Deputy Kieran O’Donnell

Okay. And, just, I suppose, a final point … a very final point. When you were doing the due diligence with Arthur Cox and Anglo Irish Bank, would they have looked at the model in terms of the type of interest rates that would have been charged to customers and the cost of funds for the bank itself? 497

Ms Ann Nolan

The particular due diligence I referred to earlier was looking at corporate governance issues. In particular, it may have looked at other things and I was looking at the legal ramifications. 498

Deputy Kieran O’Donnell

So Arthur Cox did not look at the loan book? 499

Ms Ann Nolan

At that time in January, no.
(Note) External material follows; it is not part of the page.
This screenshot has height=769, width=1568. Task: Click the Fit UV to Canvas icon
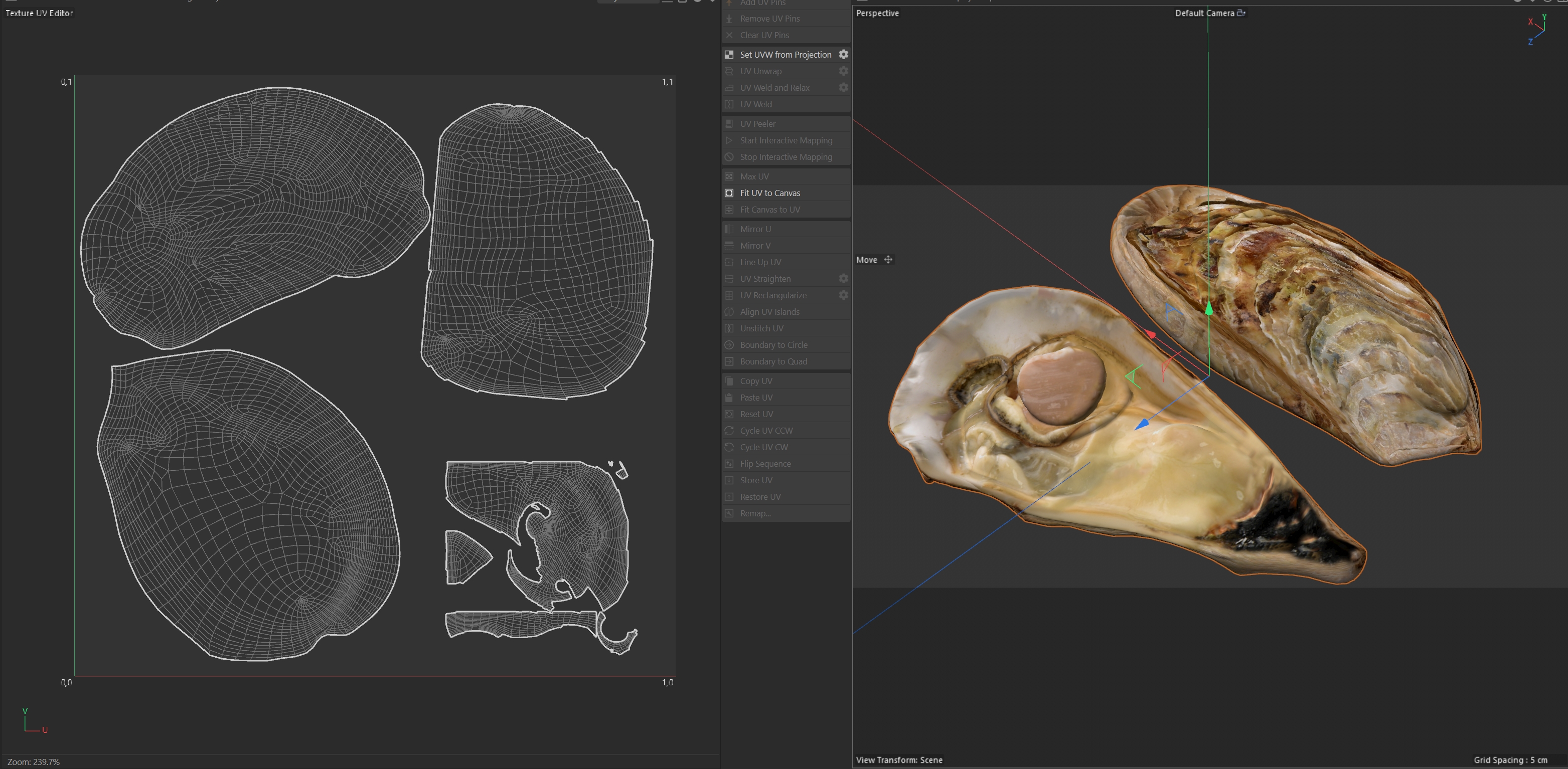point(729,193)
There wouldn’t have been time in the three weeks that were there. 500

Deputy Kieran O’Donnell

So, therefore, are you saying to me that you made your decision on nationalisation of Anglo based on corporate issues as distinct from financial issues? 501

Ms Ann Nolan

Yes, financial issues …we were based … but the information on financial issues were as per the PwC reports and the … Anglo’s own annual reports. 502

Deputy Kieran O’Donnell

Okay. 503

Chairman

Thank you very much, Deputy. Thank you very much Ms. Nolan. I’m going to bring proceedings to a conclusion. I … if you want to add anything by means of your own final comments, the inquiry, as you mentioned earlier yourself, is not just for looking at the past, it’s also about measurements going into the future, and if you have any particular observations, recommendations, you’d like to make in that regard, we’d be most welcome to actually hear them. So if I can ask you maybe to make your closing remarks now, Ms. Nolan. 504

Ms Ann Nolan

Okay. Well, listen, I really would like to thank you very much and wish you well. It’s a very difficult thing and I know that … having to come here has made me think very carefully about everything I’ve done for the last seven years and it’s been quite a challenge. So I really do wish you well in trying to put together everyone’s views of it … into a coherent narrative that will allow us have very positive, hopefully, recommendations for going into the future. 505

Chairman

Thank you very much, Ms. Nolan. With that said, I’d like to thank you for your participation today and for your engagement with the inquiry, to now formally excuse you and, in doing so, to propose to suspend the meeting until 11.50 a.m. Is that agreed? Agreed. Thank you. 506

Sitting suspended at 11.36 a.m. and resumed at 11.59 a.m.